The “Game of Life” is a cellular automaton discovered in 1970 by John Conway which mimics the spatial evolution of living systems. But the “Game of Life” is opposite to life. It is a cold machine, deterministic, without emotions, without sensitivity, a shortsighted automaton. What can be the place for expression? How can we get out of the rut of futuristic generative art? What strange objects will arise from the post-modern marriage of John Conway and Henri-Georges Clouzot, from the entanglement of the dark cellular automata mechanics and the sensitive expression of the artists... Which decoherence will make us escape ordered states and deterministic cellular automata, and reach unstable and quantized states of the human soul?
Through five scenes, "d-cONT" offers a particle-ar vision of the tension between the musical volutes of Lola Ajima, the sensitive graphics of Yukao Nagemi and the mechanical audio and visual algorithms of "Game of Life".

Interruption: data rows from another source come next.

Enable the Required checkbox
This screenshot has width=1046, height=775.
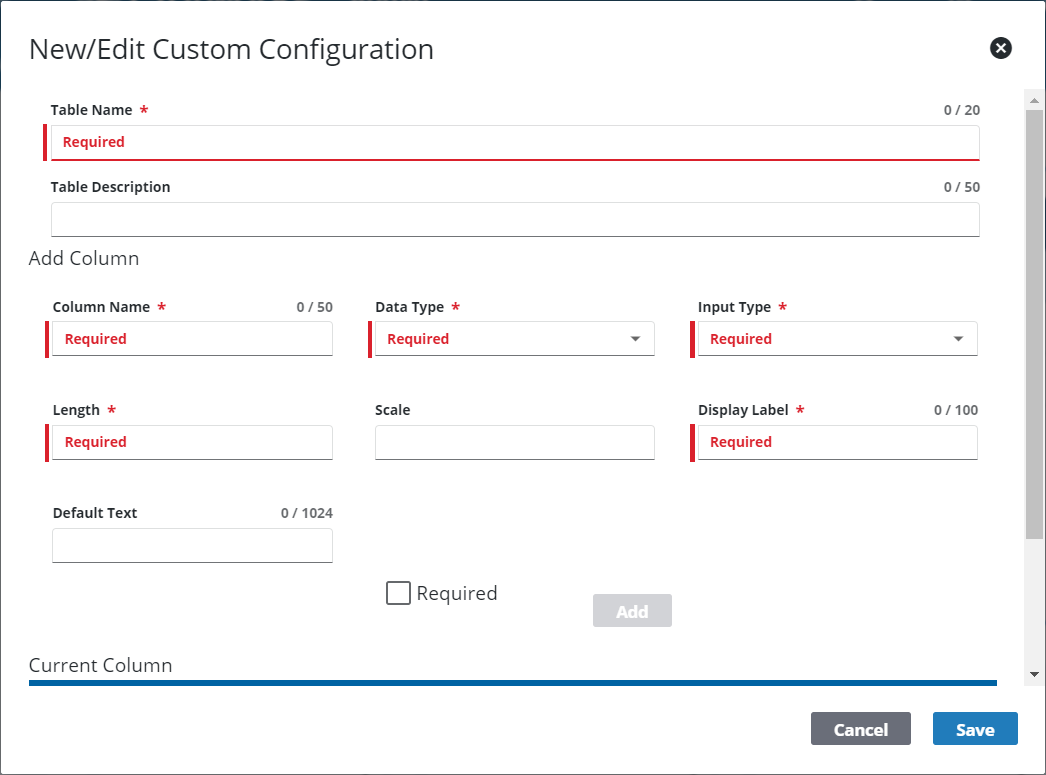pos(398,593)
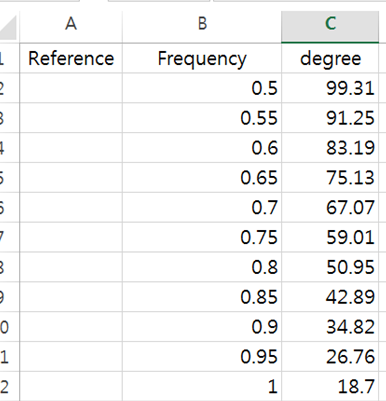
Task: Select cell containing 0.65
Action: coord(202,177)
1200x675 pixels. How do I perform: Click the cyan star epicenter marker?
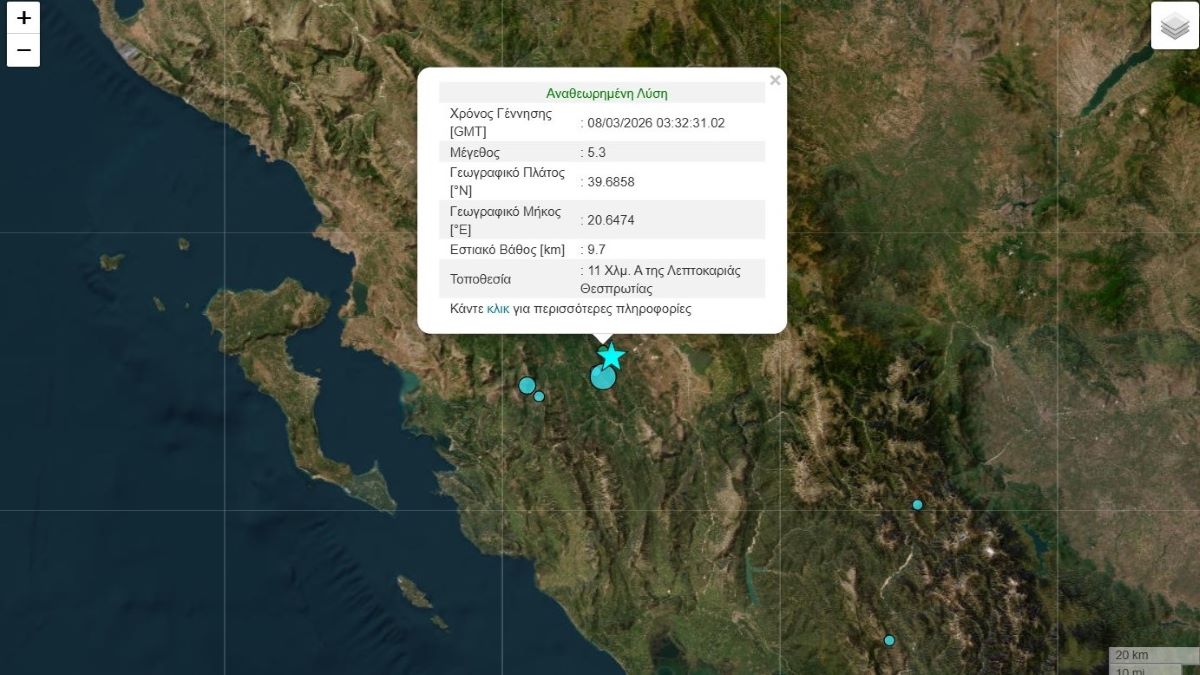[x=610, y=356]
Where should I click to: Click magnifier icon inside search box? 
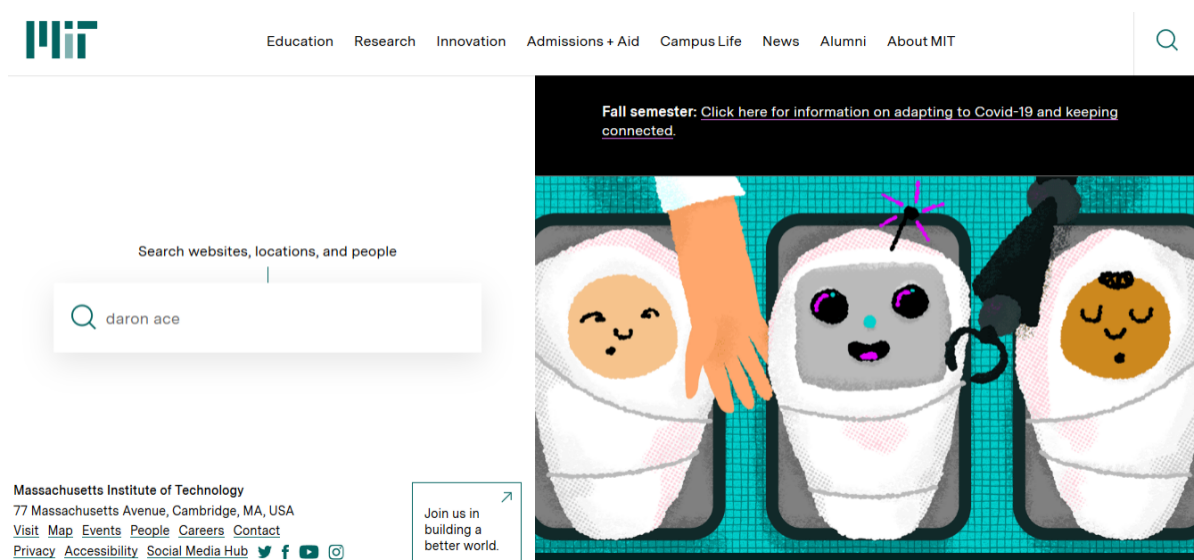coord(84,318)
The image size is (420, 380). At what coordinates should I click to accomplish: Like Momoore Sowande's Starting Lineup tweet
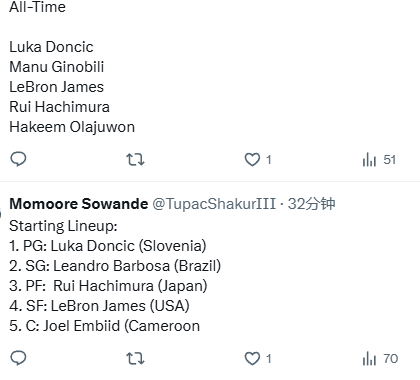252,359
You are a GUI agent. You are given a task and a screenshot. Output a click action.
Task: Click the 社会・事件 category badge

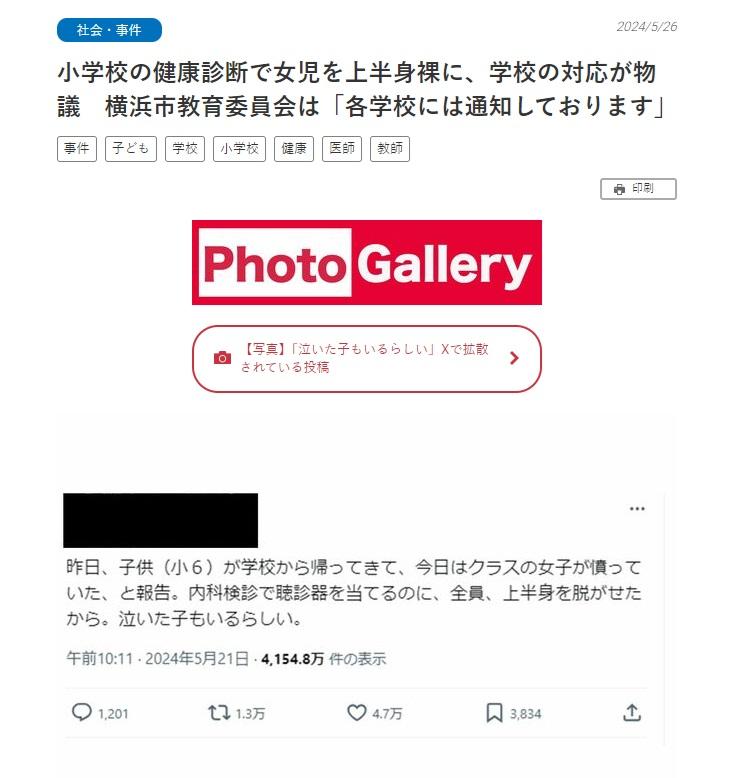(x=109, y=30)
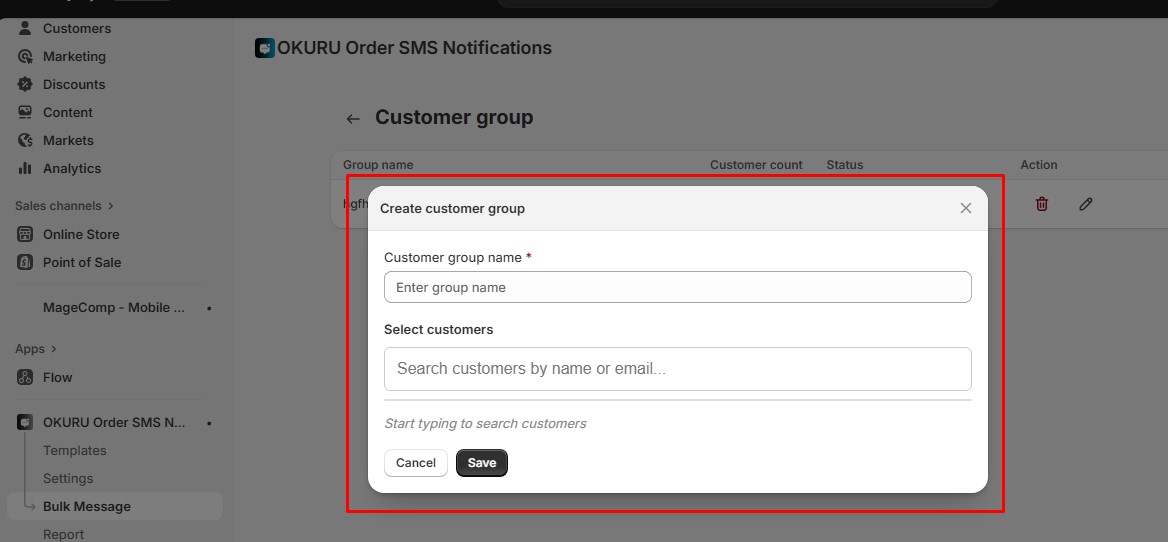
Task: Open Templates under OKURU Order SMS
Action: (x=74, y=451)
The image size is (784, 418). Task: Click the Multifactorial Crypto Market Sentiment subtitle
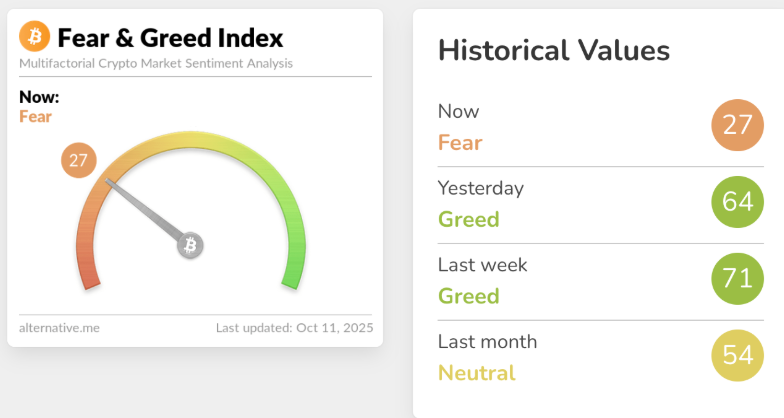156,64
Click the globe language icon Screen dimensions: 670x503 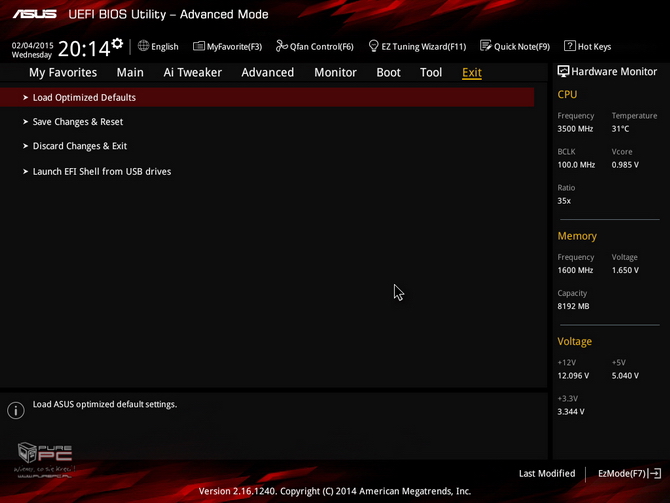[x=144, y=46]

The first scene, "Memory" is an elegy to the "Game of Life". Light candles are arranged on a go game board and represent one of the cyclic patterns of the “Game of Life” named "En retard". These physical elements are backed up by mechanical expressed phonographic sounds and minimalistic and coarse cellular automata graphics. Actually, a first class funeral for the "Game of Life"! The following three scenes, "Forest", "The Petri Dish", and "Imprint" progressively introduce in the human in the loop through plants, biological and biometric traces. The scale of the "Game of Life" progressively decreases, and turns into dust, volutes or crepitation. The music is initially polyphonic noise-based, becomes more instrumental and opens a dialogue with a graphics that has become more realistic and expressive. In the last scene, "Cell", life recovers its strength accompanied by viruses, bacteria, spoiling and sweaty traces. The graphics becomes fragmented and swarming. Expressive graphical compositions, evoking grotesque or mythical figures of the Middle-Ages, are performed in real time. They are combined with a dark and intense cello play enriched with particle effects.